Customer service. When customers hesitate, face challenges or feel disappointed they call to customer service. This is one of the most important moments of truths there are. Customer service is actually a fevermeter of the company’s situation. For every call there is at least 10 more people who feel the same way but don’t bother to call. Very often customer service is considered as a cost and measured in “cost to serve”. The goal is to have fewer calls and cut costs in person-to-person service needs. This approach is acceptable but should not entirely replace personal service with online. Dissatisfied customers should be thanked for their effort to contact and inform about their experience. The resulting data about customers’ feedback should directly feed product, service and process development. Customers who give feedback should be recorded in CRM and engage with them with ways to improve the performance of the company in the areas where the customer feels the company has failed. These people are assets, not cost. Customer service personnel learn very effectively how different value propositions, marketing and other actions will result feedback for them. One client of ours showed all offers and campaigns to customer service team before publishing them and got almost always good feedback for improvement. Customer service team recognized expressions that would result confusion and issues that would potentially result dissatisfaction. They need to know what goes out in order to prepare for feedback, but they can also help in improving the outcomes.
Online Analytics. The online environment offers a wealth of data. You can track anything in real-time. Online has become a major influence in sales and because of the data, it also has clearer goals and action points than brand advertising for example has in general. Companies that take most advantage of online potential use effective analytics tools that enable optimization of online service’s potential. Data driven online development is actually using very similar methodologies that have been developed earlier for direct mail testing. The golden rule in analytics is to “look at their hands, not their mouths”. Asking people’s opinion is secondary to testing. Direct marketing has taught, that for example stickers and other dumb feeling parts in the mailing should not be used because they increase the cost per mailing. The tests have shown that leaving them out result e.g. 20% decrease in sales. Even though no research ever has approved such tools they still work. Same apply in online analytics. Most companies only track visitor and conversion rate of their online service.
Those figures are important but represent only fraction of the opportunity. If a company has 100 000 visitors per month and 2,5% of them purchase 50€ worth in average, it means 125 000€ in sales per month. If the company uses analytics tools and multi variant testing effectively, they could increase the online services success in search engines resulting 20% increase in traffic and double the conversion rate. As an outcome company would sell 300 000€ per month.
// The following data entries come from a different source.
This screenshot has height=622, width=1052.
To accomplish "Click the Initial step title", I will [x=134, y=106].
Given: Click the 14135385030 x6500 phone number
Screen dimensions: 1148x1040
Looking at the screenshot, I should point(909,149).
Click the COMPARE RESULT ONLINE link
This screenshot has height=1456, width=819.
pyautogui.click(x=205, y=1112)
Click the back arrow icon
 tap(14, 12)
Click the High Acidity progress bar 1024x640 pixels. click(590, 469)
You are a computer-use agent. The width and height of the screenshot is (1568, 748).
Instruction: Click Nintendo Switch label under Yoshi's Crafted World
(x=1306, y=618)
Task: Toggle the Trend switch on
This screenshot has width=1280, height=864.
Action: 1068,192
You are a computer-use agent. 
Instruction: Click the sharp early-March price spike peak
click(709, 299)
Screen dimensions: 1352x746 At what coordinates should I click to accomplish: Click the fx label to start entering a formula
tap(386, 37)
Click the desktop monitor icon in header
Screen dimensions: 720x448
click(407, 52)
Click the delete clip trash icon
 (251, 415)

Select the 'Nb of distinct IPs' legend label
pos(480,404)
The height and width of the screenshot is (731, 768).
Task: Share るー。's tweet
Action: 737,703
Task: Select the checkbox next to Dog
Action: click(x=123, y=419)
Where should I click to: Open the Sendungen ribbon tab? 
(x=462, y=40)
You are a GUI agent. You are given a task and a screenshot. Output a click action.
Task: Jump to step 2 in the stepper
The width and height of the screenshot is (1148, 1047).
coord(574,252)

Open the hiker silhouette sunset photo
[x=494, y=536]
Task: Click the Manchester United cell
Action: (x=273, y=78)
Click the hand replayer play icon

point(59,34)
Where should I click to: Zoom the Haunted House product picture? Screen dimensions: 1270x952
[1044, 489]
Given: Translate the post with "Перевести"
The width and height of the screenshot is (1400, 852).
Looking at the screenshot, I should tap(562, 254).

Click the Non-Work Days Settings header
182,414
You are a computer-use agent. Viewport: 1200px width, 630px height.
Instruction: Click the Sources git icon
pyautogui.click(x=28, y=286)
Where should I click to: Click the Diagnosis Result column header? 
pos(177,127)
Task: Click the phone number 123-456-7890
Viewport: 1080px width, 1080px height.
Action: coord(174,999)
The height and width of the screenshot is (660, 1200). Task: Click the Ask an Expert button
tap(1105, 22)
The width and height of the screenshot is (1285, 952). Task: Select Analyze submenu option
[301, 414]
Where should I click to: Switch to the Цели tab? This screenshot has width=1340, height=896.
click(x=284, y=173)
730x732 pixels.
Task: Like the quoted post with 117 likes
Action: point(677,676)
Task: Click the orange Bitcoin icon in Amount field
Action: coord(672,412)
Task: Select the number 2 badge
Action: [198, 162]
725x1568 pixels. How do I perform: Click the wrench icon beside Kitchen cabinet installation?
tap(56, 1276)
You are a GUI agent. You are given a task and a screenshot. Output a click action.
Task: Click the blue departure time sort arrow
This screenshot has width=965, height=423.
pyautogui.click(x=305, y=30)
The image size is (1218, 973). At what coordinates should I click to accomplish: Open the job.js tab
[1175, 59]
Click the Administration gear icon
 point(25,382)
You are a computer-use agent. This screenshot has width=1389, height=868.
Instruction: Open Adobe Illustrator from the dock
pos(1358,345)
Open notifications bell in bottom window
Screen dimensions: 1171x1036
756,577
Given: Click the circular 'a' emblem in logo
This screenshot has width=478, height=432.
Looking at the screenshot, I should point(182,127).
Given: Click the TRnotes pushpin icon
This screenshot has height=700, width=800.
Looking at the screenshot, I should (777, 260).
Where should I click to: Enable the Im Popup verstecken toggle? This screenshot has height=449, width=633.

Online environment is probably the fastest source of incremental sales growth that is also cost-effective to produce. Multivariant testing means testing for example alternative landing pages, home pages, headlines, triggering offers, value propositions etc. The goal is to continuously make improvements bit by bit increasing the overall success. This work does not mean re-designing and implementing the service but small bits of it. This kind of process is likely to result very high return on investment. Ainoa Helsinki, company concentrating on online marketing optimisation has developed Banner Suite called tool that enable using banner templates and creating variety of different headlines and pictures within the banner. Production of variation cost very little. Implementing such approach and optimizing the use based on resulting conversion has increased success incrementally. The same methodology represents multivariant testing when developing home pages and e-commerce services. Online analytics tools tell where the customers came from, which content did they use, for how long and where did they go next, which search terms did they use, which paid links or banners did they click and much more. All this data is used for online service development. All that available data would also offer food for insights about how that data could be used for business development, marketing in other channels and sales. Currently most of this data is only used for single channel development though.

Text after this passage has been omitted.